The play is made up of anywhere from 51 to 76 scenes (the director has a lot of space to move and choose which scenes make it in and which don’t) which are all disconnected and feature different characters. Most of the brief scenes have two characters communicating some kind of information — gossip about the boy they both have a crush on, a family secret, or the more intricate details of a character’s research job. Some scenes are as short and abrupt as “there’s an exhibition of expressionist…”, while others take whimsical turns, as when a group of friends tries to explain pain to a boy who cannot feel that sensation.
This holds together as a rich but abstract tapestry of people trying desperately to connect to the world around them — some times more successfully than others. Churchill examines how emotional experience is embedded in the information we exchange, and as an audience member it’s both extraordinary and overwhelming. Scenes flicker past, and while they affect you emotionally, you often realise that you’ve absorbed very little of what has just gone before. It’s funny, it’s heart-wrenching, it’s confusing and sometimes it’s verges on dull. Sound a little like living in the digital age?
The scenes are sharply drawn, but Churchill’s script supplies only dialogue — not specific characters or setting. It’s the director’s job to curate and shape these pictures into something with meaning.
As one of Sydney Theatre Company’s resident directors, Kip Williams has some superlative productions under his belt. Considering his relative youth, it’s surprising just how accomplished this production is and how much ground it covers.
With his co-collaborators (the eight-person cast included), Williams creates individual worlds for each scene, which spring out of David Fleischer’s bare white set, covered in identical white drama blocks. The drama blocks form a swimming pool, exhibition platforms in a museum, a tram, and the hard-working cast move them expertly around the stage with speed and precision.

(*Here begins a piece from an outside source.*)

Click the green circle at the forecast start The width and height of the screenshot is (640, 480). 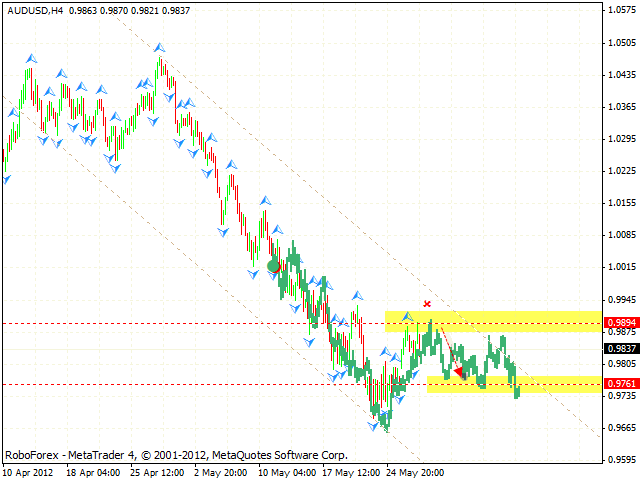pyautogui.click(x=273, y=266)
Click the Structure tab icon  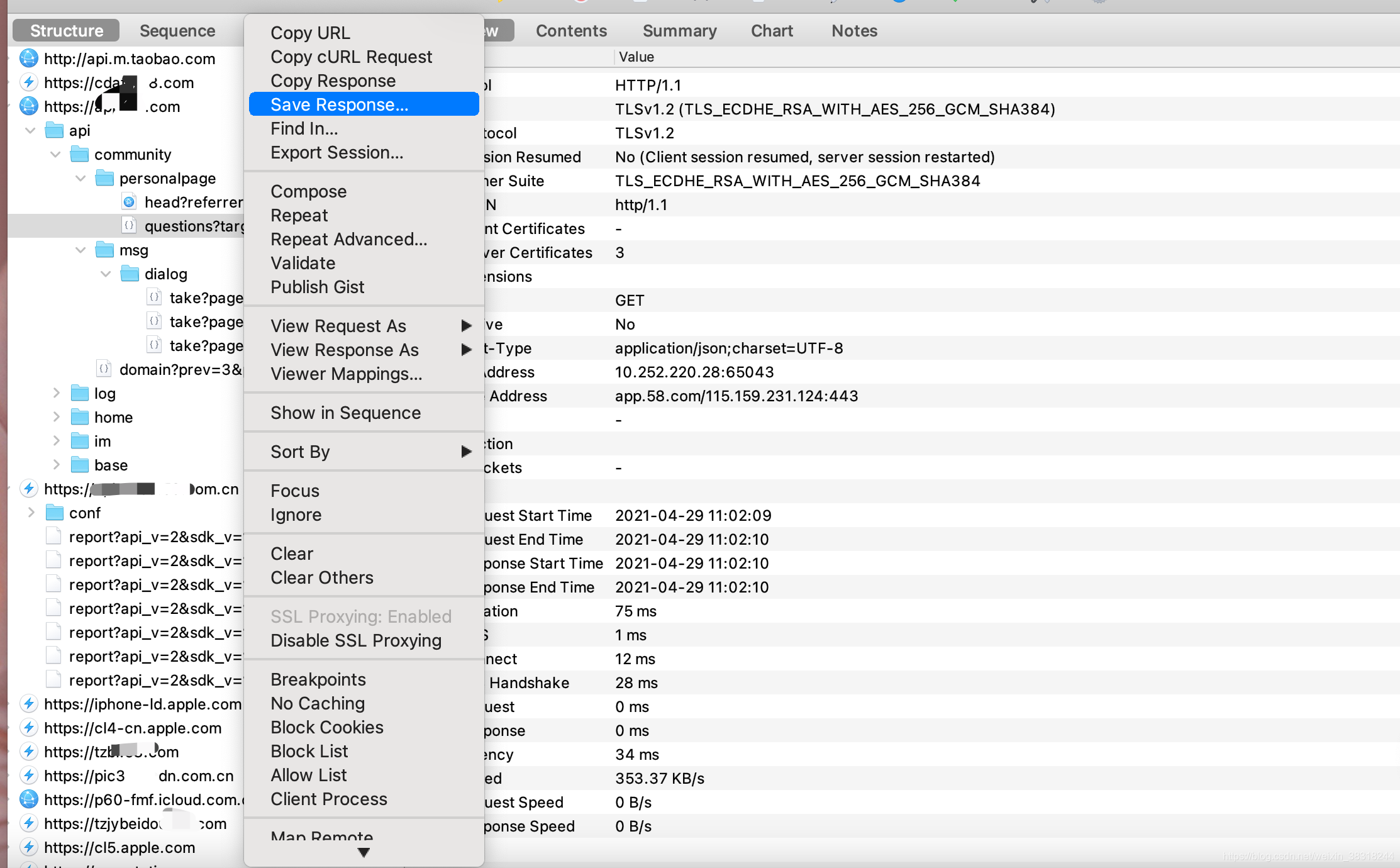(x=66, y=31)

Paul Jackson’s lighting design, made up of blocks of colour and stark whites, defines the spaces but also orientates and disorientates the audience when necessary. The score by The Sweats is gorgeously encompassing –it’s a pulsing, driving electronic dance-inspired composition, then it’s slow, vibrating thuds juxtaposed against the constant motion of the performances.
The actors are first-rate and each is required to cover the gamut of characters and styles (with some breathtakingly quick costume changes). The play was first performed in London with 15 actors, but here just eight. All are sublime in what is a true ensemble piece: Marco Chiappi, Harry Greenwood, Glenn Hazeldine, Anita Hegh, Zahra Newman, Anthony Taufa, Alison Whyte and Ursula Yovich.
There is the occasional scene where Williams’ directorial choices work slightly against the natural rhythms of the language, but his approach to the text is well-tuned to Churchill’s sensibilities. There’s playfulness and innovation, but his direction is always remarkably assured and confident.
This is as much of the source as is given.